Final MACRA Rule Announced

***repost from 10/31/2016 http://blog.nextgen.com/2016/10/final-macra-rule-announced/

The dust has begun to settle on the long-anticipated final rule  for MACRA’s Quality Payment Program released by the Centers for Medicare and Medicaid Services (CMS) on October 14. After imbibing nearly 3,000 pages (and a few glasses of wine along the way), I’m ready to say without reservation that this is among the most complex and dense set of regulations this generation of healthcare providers has seen.

As they did previously with the Meaningful Use (MU), the American Medical Association and other provider groups are weighing in on the complexity and downstream impact of the new rules, in part intended to clear “the stench of MU” (as one CMS spokesperson put it) by consolidating MU and other existing programs.  However, the Quality Payment Program (QPP) inherited many of the existing issues of MU, PQRS and the Value Modifier programs and added new layers of complexity around linking value-based reimbursement to the existing fee-for-service. (Irony clearly unintended.)

Nevertheless, the final rule ushers in the era of value-based reimbursement, tying a percentage of Medicare reimbursement to quality reporting, meaningful use of EHR, controlling cost and participation in alternative payment models.

Here are some need-to-know facts about the implementation of MACRA :

  • The initial Quality Payment Program reporting period will begin January 1, 2017, as originally proposed in April 2016
  • The QPP consists of two payment pathways – the Merit-based Incentive Payment System (MIPS) and Advanced Alternative Payment Models (APMs)
  • MIPS consolidates three existing value and quality programs: MU, PQRS, and the Value-based Modifier
  • The final rule adds flexible part-year reporting options (dubbed “pick your pace”) to help practices transition to the QPP. However, a maximum penalty of -4% still exists for organizations who choose to report nothing in 2017
  • The threshold for MIPS exemption in year one only is $30,000 in Medicare allowed charges or 100 patients (based on one year) – CMS estimates this will mean exemptions for 32.5 percent of Medicare clinicians, though not necessarily as many physicians

Next Steps: Formulate an Action Plan

Now is the time to act – the reporting period starts in two short months. While helpful, the pick-your-pace options necessitate an almost algorithmic decision process. Ask yourself if your practice is ready for the transition and if you have the knowledge you need to make decisions and take action.
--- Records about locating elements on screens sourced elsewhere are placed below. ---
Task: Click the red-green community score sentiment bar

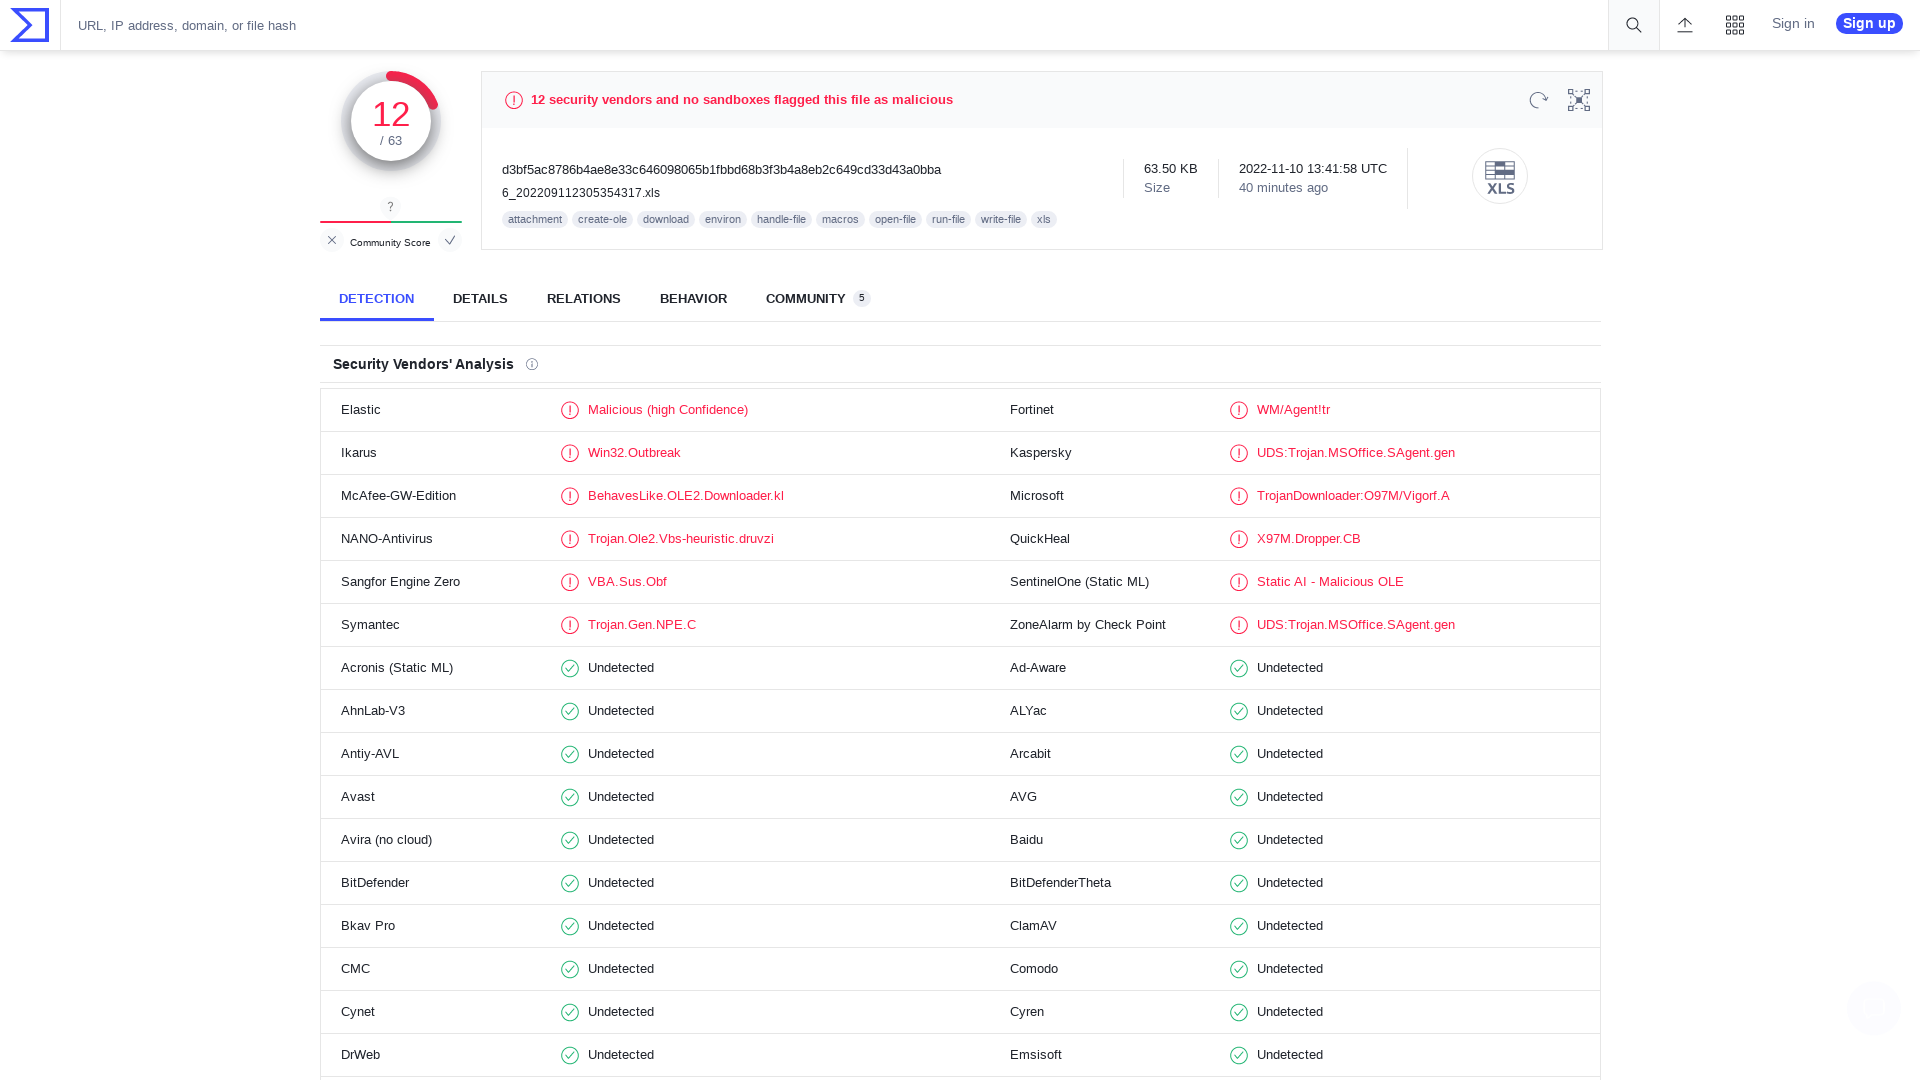Action: [390, 224]
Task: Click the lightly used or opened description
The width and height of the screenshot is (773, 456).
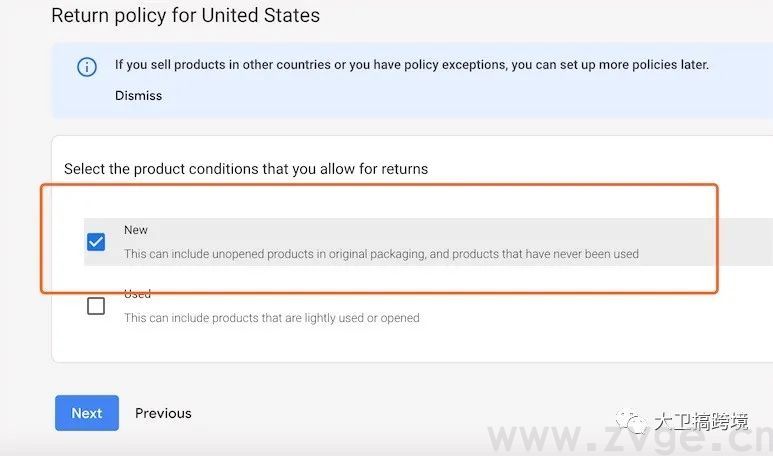Action: pos(271,318)
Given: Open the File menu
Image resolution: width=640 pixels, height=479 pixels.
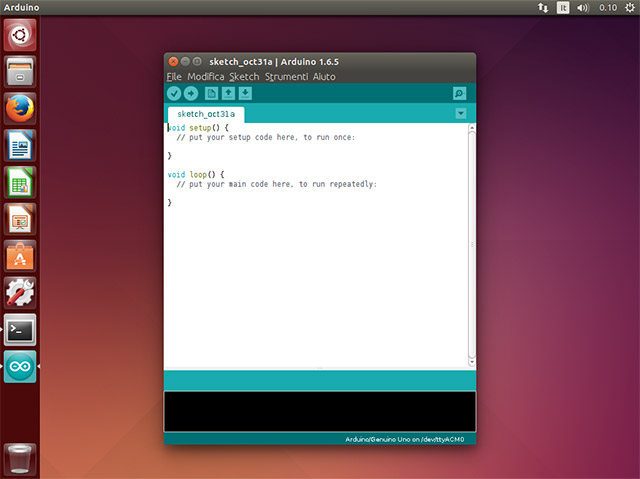Looking at the screenshot, I should point(174,76).
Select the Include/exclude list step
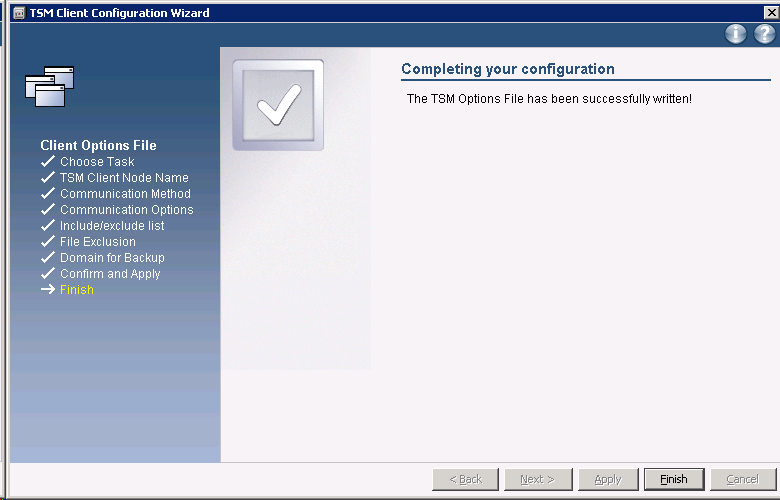 click(112, 226)
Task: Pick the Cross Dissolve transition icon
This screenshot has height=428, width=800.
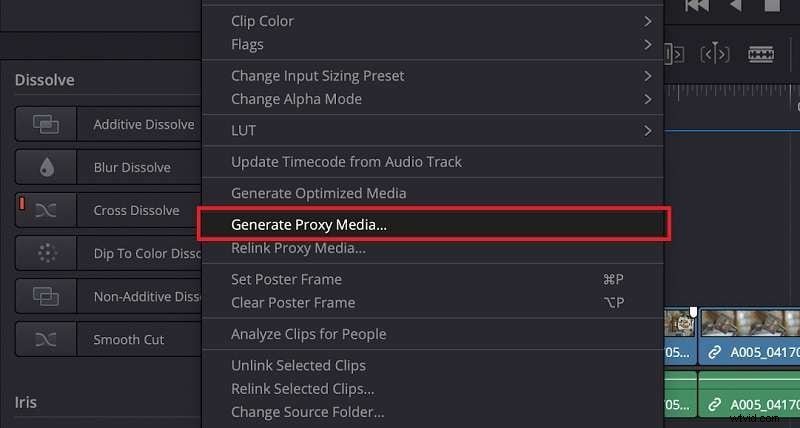Action: pyautogui.click(x=46, y=210)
Here are some preliminary questions for you to start thinking about:

  • Do you have an in-house QPP expert?
  • Are you MIPS-eligible in year 1?
  • Assuming you are MIPS-eligible, do you participate in any of the advanced APMs outlined in the rule?
  • Are you on track to successfully report MU and PQRS for 2016?
  • Does your practice do any of the 93 Improvement Activities listed in the final rule?
  • Are you a recognized patient-centered medical home or specialty practice?
  • Are you currently monitoring cost using your Medicare QRUR and if so, how are you doing?

The answers to these questions will give you a starting sense of your readiness for the QPP. At the same time, if you don’t know the answers to these questions, it might be a good time to enlist outside help from your health IT partner, consultants or other qualified experts.